─── Materiale estratto ───

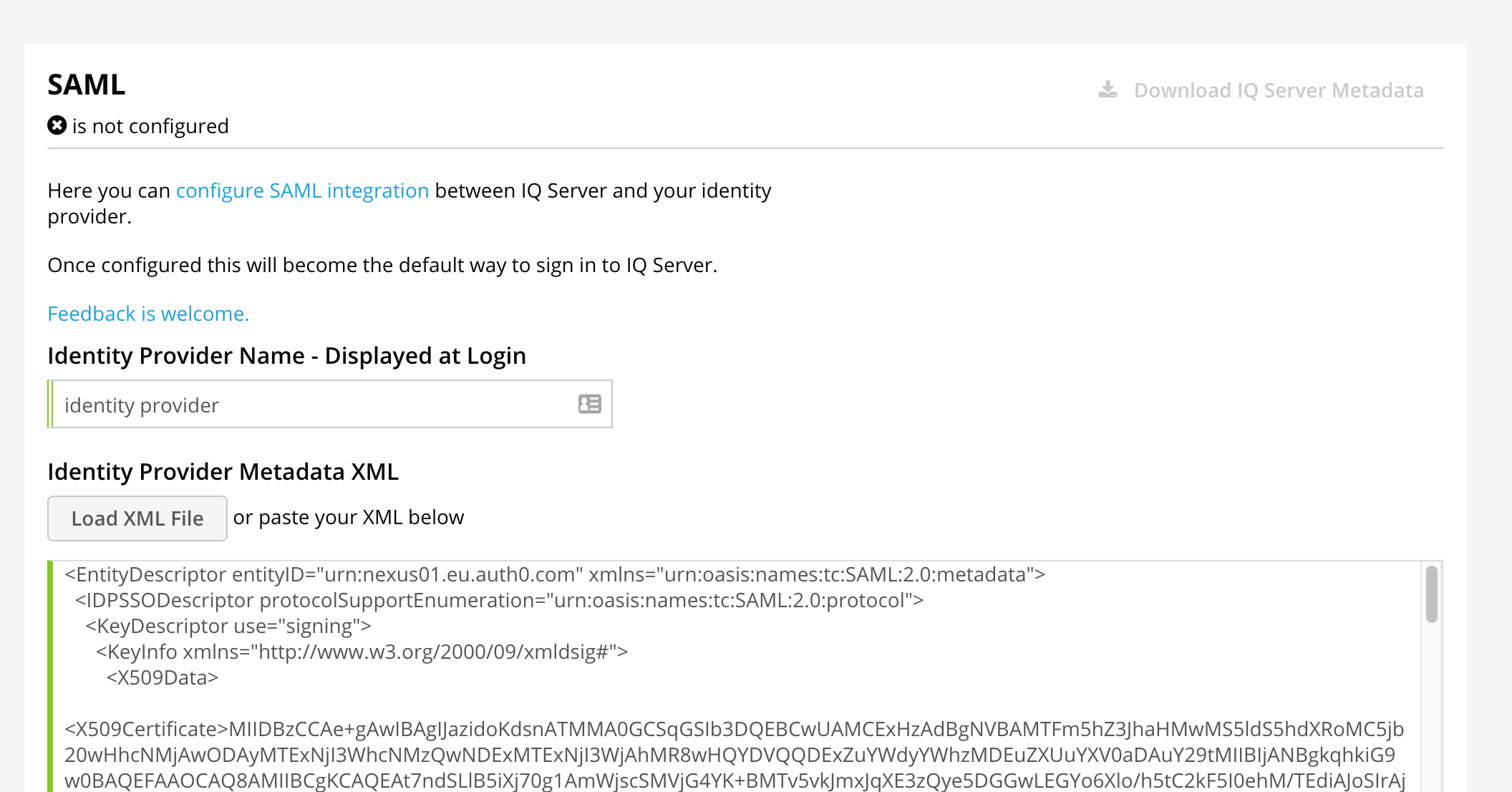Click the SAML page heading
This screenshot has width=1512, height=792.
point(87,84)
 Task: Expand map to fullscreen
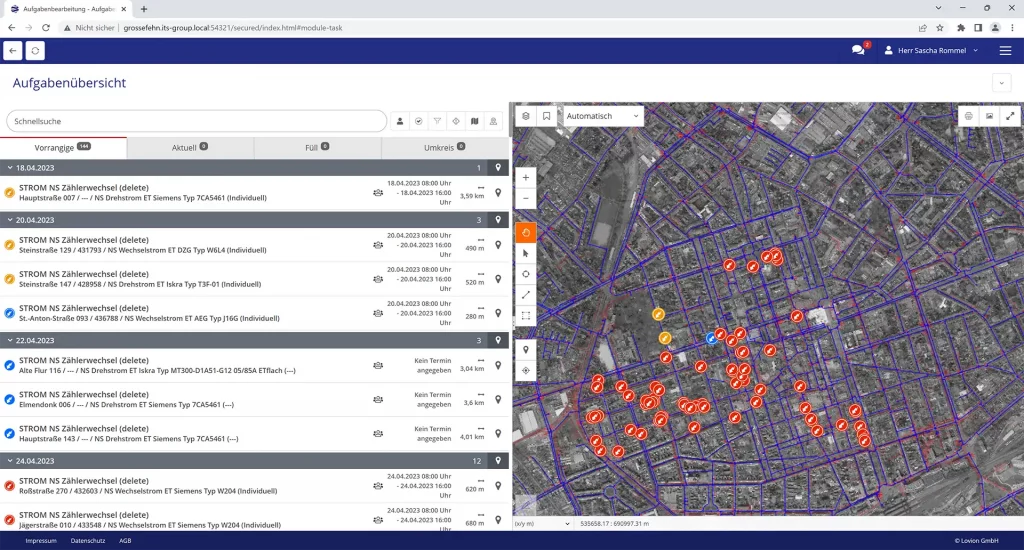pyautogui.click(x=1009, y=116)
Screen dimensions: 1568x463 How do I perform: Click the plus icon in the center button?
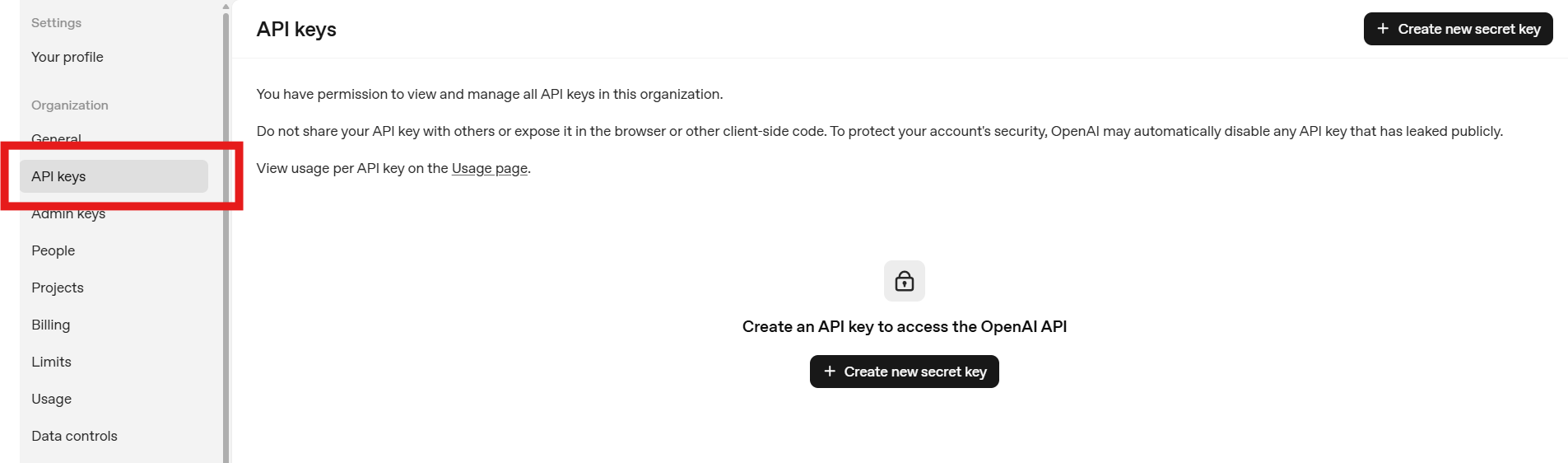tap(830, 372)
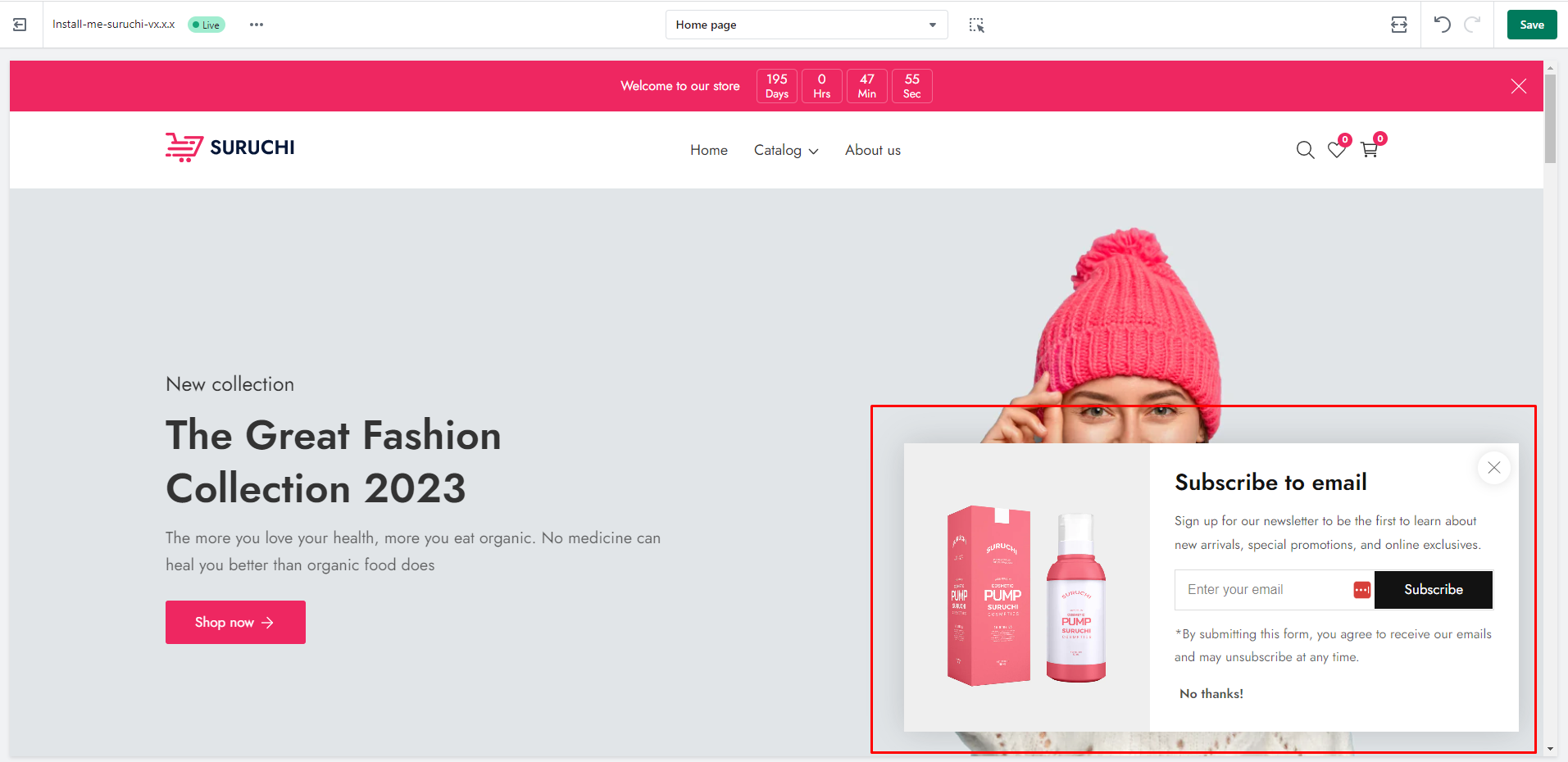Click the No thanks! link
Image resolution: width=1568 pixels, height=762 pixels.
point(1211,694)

───
─── Materiale estratto ───

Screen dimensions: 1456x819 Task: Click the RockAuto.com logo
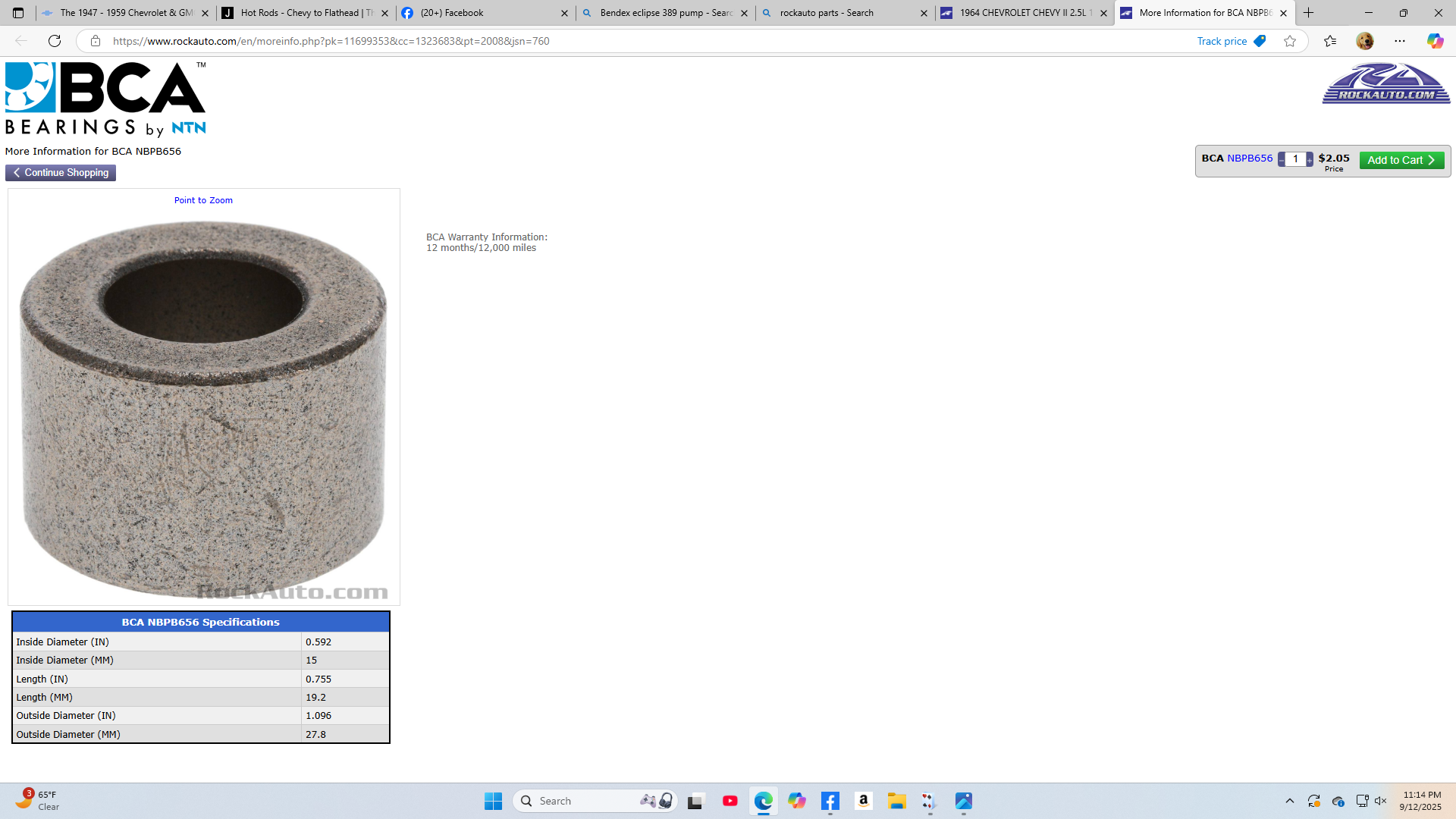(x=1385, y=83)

───

_Consegna esercizio_: Ricopia esattamente le righe a partire da quella che contiene "Task: Expand map to fullscreen" e fino a quella che contiene "point(1211,694)", entrambe incluse, tralasciando le immagini.

_Risposta_:
 Task: Expand map to fullscreen
pyautogui.click(x=1009, y=116)
Screen dimensions: 1568x463 How do I perform: Click the plus icon in the center button?
tap(830, 372)
Click the No thanks! link
Image resolution: width=1568 pixels, height=762 pixels.
point(1211,694)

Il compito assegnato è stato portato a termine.